(Dataset excerpt)
▼

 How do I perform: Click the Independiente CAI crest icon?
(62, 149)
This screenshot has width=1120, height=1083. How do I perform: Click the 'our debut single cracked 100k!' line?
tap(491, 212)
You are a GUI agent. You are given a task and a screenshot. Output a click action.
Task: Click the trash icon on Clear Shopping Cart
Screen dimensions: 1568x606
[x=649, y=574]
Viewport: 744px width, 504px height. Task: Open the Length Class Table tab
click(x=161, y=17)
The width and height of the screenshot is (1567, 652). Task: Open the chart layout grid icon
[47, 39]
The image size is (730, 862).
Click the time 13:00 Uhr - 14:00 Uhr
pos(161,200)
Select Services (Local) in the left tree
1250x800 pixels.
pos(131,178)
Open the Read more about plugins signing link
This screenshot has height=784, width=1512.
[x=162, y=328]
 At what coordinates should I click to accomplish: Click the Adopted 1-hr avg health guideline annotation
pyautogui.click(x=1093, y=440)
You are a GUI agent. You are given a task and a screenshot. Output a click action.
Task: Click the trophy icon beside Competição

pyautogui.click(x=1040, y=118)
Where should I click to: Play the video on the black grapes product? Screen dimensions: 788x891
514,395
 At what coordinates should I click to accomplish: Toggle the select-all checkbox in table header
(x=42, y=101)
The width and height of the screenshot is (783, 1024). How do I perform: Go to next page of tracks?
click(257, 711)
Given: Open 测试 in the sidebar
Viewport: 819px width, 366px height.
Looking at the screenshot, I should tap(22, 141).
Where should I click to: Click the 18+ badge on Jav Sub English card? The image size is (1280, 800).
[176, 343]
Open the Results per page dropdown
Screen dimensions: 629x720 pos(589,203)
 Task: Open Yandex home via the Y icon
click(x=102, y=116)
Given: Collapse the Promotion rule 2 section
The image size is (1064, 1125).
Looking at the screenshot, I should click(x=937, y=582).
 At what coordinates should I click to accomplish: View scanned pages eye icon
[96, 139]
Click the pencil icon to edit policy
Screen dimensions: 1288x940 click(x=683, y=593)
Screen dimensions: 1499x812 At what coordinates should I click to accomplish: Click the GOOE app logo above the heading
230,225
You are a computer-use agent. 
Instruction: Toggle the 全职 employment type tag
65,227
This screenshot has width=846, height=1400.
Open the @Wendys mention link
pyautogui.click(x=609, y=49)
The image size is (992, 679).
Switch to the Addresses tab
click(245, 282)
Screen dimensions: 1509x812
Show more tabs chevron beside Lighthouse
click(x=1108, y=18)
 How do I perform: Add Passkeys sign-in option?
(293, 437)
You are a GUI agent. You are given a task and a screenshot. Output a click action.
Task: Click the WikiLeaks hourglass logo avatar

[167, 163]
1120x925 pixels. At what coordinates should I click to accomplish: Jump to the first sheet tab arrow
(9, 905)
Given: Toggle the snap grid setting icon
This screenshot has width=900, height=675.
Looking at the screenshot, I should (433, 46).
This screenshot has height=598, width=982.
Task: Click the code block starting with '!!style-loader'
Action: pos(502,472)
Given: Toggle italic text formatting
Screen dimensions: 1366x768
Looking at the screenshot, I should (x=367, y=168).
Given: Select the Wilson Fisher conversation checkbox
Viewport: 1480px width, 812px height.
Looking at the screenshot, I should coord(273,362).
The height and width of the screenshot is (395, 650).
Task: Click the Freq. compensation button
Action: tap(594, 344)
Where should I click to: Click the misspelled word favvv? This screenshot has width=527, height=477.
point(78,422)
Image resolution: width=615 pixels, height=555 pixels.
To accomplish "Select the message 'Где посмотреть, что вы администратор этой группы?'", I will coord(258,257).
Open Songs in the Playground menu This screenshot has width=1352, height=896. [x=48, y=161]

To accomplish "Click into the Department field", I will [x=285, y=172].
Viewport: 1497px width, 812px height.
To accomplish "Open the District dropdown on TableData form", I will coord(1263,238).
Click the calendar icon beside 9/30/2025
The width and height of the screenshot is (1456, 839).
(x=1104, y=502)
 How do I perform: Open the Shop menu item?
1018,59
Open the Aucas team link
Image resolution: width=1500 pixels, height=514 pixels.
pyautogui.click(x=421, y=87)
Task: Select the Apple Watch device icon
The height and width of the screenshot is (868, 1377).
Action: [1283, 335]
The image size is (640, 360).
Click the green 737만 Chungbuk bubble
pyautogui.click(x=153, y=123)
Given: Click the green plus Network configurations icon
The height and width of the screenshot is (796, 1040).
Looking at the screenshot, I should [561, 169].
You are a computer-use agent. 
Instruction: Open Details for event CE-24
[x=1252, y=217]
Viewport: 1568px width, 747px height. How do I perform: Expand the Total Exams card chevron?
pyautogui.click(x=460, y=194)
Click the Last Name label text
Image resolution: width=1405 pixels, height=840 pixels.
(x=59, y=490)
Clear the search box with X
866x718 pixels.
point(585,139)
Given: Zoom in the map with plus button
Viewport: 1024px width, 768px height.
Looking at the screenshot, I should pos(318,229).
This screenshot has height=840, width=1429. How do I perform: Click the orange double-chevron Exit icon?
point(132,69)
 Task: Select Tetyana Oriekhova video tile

▲

• What this task involves: Retype every row of the dataset excerpt above, keeping each line exactly as it appears.

• Solved exercise:
 How do I perform: Click the Independiente CAI crest icon?
(62, 149)
This screenshot has width=1120, height=1083. How do I perform: Click the 'our debut single cracked 100k!' line?
tap(491, 212)
You are a GUI agent. You are given a task and a screenshot. Output a click action.
Task: Click the trash icon on Clear Shopping Cart
Screen dimensions: 1568x606
[x=649, y=574]
Viewport: 744px width, 504px height. Task: Open the Length Class Table tab
click(x=161, y=17)
The width and height of the screenshot is (1567, 652). Task: Open the chart layout grid icon
[47, 39]
The image size is (730, 862).
Click the time 13:00 Uhr - 14:00 Uhr
pos(161,200)
Select Services (Local) in the left tree
1250x800 pixels.
pos(131,178)
Open the Read more about plugins signing link
This screenshot has height=784, width=1512.
[x=162, y=328]
 At what coordinates should I click to accomplish: Click the Adopted 1-hr avg health guideline annotation
pyautogui.click(x=1093, y=440)
You are a GUI agent. You are given a task and a screenshot. Output a click action.
Task: Click the trophy icon beside Competição

pyautogui.click(x=1040, y=118)
Where should I click to: Play the video on the black grapes product? Screen dimensions: 788x891
514,395
 At what coordinates should I click to accomplish: Toggle the select-all checkbox in table header
(x=42, y=101)
The width and height of the screenshot is (783, 1024). How do I perform: Go to next page of tracks?
click(257, 711)
Given: Open 测试 in the sidebar
Viewport: 819px width, 366px height.
Looking at the screenshot, I should tap(22, 141).
Where should I click to: Click the 18+ badge on Jav Sub English card? The image size is (1280, 800).
[176, 343]
Open the Results per page dropdown
Screen dimensions: 629x720 pos(589,203)
 Task: Open Yandex home via the Y icon
click(x=102, y=116)
Given: Collapse the Promotion rule 2 section
The image size is (1064, 1125).
Looking at the screenshot, I should click(x=937, y=582).
 At what coordinates should I click to accomplish: View scanned pages eye icon
[96, 139]
Click the pencil icon to edit policy
Screen dimensions: 1288x940 click(x=683, y=593)
Screen dimensions: 1499x812 At what coordinates should I click to accomplish: Click the GOOE app logo above the heading
230,225
You are a computer-use agent. 
Instruction: Toggle the 全职 employment type tag
65,227
This screenshot has width=846, height=1400.
Open the @Wendys mention link
pyautogui.click(x=609, y=49)
The image size is (992, 679).
Switch to the Addresses tab
click(245, 282)
Screen dimensions: 1509x812
Show more tabs chevron beside Lighthouse
click(x=1108, y=18)
 How do I perform: Add Passkeys sign-in option?
(293, 437)
You are a GUI agent. You are given a task and a screenshot. Output a click action.
Task: Click the WikiLeaks hourglass logo avatar

[167, 163]
1120x925 pixels. At what coordinates should I click to accomplish: Jump to the first sheet tab arrow
(9, 905)
Given: Toggle the snap grid setting icon
This screenshot has width=900, height=675.
Looking at the screenshot, I should (433, 46).
This screenshot has height=598, width=982.
Task: Click the code block starting with '!!style-loader'
Action: pos(502,472)
Given: Toggle italic text formatting
Screen dimensions: 1366x768
Looking at the screenshot, I should (x=367, y=168).
Given: Select the Wilson Fisher conversation checkbox
Viewport: 1480px width, 812px height.
Looking at the screenshot, I should coord(273,362).
The height and width of the screenshot is (395, 650).
Task: Click the Freq. compensation button
Action: tap(594, 344)
Where should I click to: Click the misspelled word favvv? This screenshot has width=527, height=477.
point(78,422)
Image resolution: width=615 pixels, height=555 pixels.
To accomplish "Select the message 'Где посмотреть, что вы администратор этой группы?'", I will coord(258,257).
Open Songs in the Playground menu This screenshot has width=1352, height=896. [x=48, y=161]

To accomplish "Click into the Department field", I will [x=285, y=172].
Viewport: 1497px width, 812px height.
To accomplish "Open the District dropdown on TableData form", I will coord(1263,238).
Click the calendar icon beside 9/30/2025
The width and height of the screenshot is (1456, 839).
(x=1104, y=502)
 How do I perform: Open the Shop menu item?
1018,59
Open the Aucas team link
Image resolution: width=1500 pixels, height=514 pixels.
pyautogui.click(x=421, y=87)
Task: Select the Apple Watch device icon
The height and width of the screenshot is (868, 1377).
Action: [1283, 335]
The image size is (640, 360).
Click the green 737만 Chungbuk bubble
pyautogui.click(x=153, y=123)
Given: Click the green plus Network configurations icon
The height and width of the screenshot is (796, 1040).
Looking at the screenshot, I should [561, 169].
You are a computer-use agent. 
Instruction: Open Details for event CE-24
[x=1252, y=217]
Viewport: 1568px width, 747px height. How do I perform: Expand the Total Exams card chevron?
pyautogui.click(x=460, y=194)
Click the Last Name label text
Image resolution: width=1405 pixels, height=840 pixels.
(x=59, y=490)
Clear the search box with X
866x718 pixels.
point(585,139)
Given: Zoom in the map with plus button
Viewport: 1024px width, 768px height.
Looking at the screenshot, I should pos(318,229).
This screenshot has height=840, width=1429. How do I perform: Click the orange double-chevron Exit icon?
point(132,69)
 Task: Select Tetyana Oriekhova video tile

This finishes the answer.